La evaluación crediticia en Chile está viviendo un cambio de paradigma. Tras décadas bajo el dominio del scoring tradicional y modelos estadísticos conservadores, la Inteligencia Artificial (IA) ha irrumpido como la herramienta capaz de derribar las barreras del sistema financiero convencional.
En este escenario, la fintech chilena Banca.me se posiciona como el referente de esta transformación, demostrando que la tecnología no solo agiliza procesos, sino que redefine quién es apto para recibir un crédito; así lo dio a conocer el portal FinteChile.
El fin del scoring tradicional: La propuesta de Banca.me
Durante años, el acceso al financiamiento en Chile dependió casi exclusivamente del historial bancario formal. Sin embargo, este modelo dejaba fuera a un segmento masivo de la población.
Banca.me ha cambiado las reglas del juego mediante el uso de modelos de IA que analizan datos alternativos. Hasta la fecha, la plataforma ha logrado hitos significativos:
- Evaluaciones realizadas: Más de 400.000 personas.
- Créditos otorgados: USD 10 millones.
- Potencial identificado: Una demanda preaprobada superior a USD 1.150 millones que la banca tradicional no ha logrado capturar.
Como bien señala Cristian Eing, CEO de Banca.me: “El problema no es la falta de buenos pagadores, sino la falta de tecnología moderna para identificarlos”.
Innovación vs. Regulación: El contrapunto institucional
El avance de las Fintech en Chile no ocurre en un vacío legal. El año 2025 ha sido clave para la implementación de la Ley Fintech, buscando un equilibrio entre la competencia y la estabilidad del sistema.
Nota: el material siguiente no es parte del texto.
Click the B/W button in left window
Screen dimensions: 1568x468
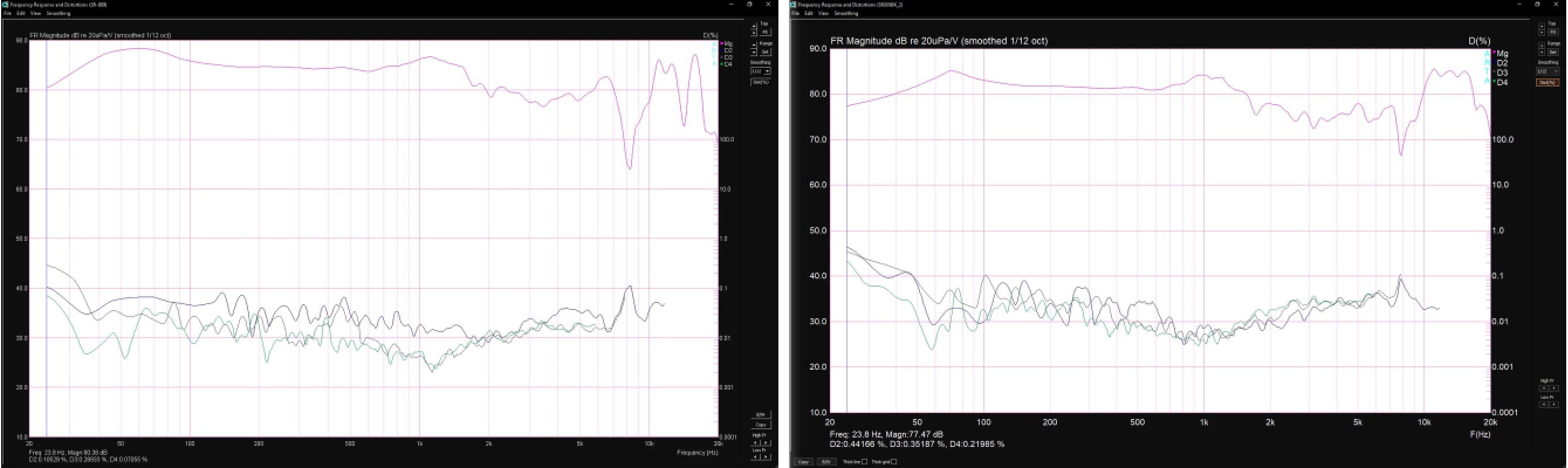point(760,415)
En este contexto, las autoridades financieras como lo son la Comisión para el Mercado Financiero (CMF) y el Banco Central de Chile observan este crecimiento con una mezcla de optimismo y rigor:
La presidenta de la Comisión para el Mercado Financiero (CMF), Solange Berstein, ha enfatizado que la innovación es positiva siempre que cumpla con estándares de transparencia y protección al consumidor.
Mientras que, la presidenta del Banco Central de Chile, Rosanna Costa, advierte que la digitalización debe fortalecer la resiliencia del sistema, asegurando que los estándares de riesgo no se debiliten ante la velocidad tecnológica.
El gran reto para empresas como Banca.me es la gobernanza algorítmica: lograr que sus modelos de IA sean auditables, explicables y consistentes con la normativa vigente.
¿Cómo la IA mejora la inclusión financiera?
A diferencia de los bancos tradicionales, que priorizan la información financiera formal, las fintech integran variables no tradicionales para construir perfiles más dinámicos:
- Comportamiento digital.
- Patrones de pago en servicios básicos y comercio electrónico.
- Regularidad de ingresos en sectores no bancarizados.
“No es asumir más riesgo, es medirlo mejor”, afirma Eing. Esta capacidad analítica permite distinguir entre un perfil con riesgo real y uno que simplemente carece de historial crediticio.
Hacia la década del crédito inteligente
La competencia en el mercado financiero chileno ya no se libra en la cantidad de sucursales físicas, sino en la capacidad de procesamiento de datos. Banca.me no solo está disputando una cuota de mercado; está impulsando un debate sobre cómo se construye la confianza en la era digital.
El éxito de este modelo sugiere que el futuro del crédito en Chile será más inclusivo, dinámico y, sobre todo, predictivo. La respuesta a quién accede al financiamiento ya no está solo en un reporte comercial, sino en la inteligencia de los datos.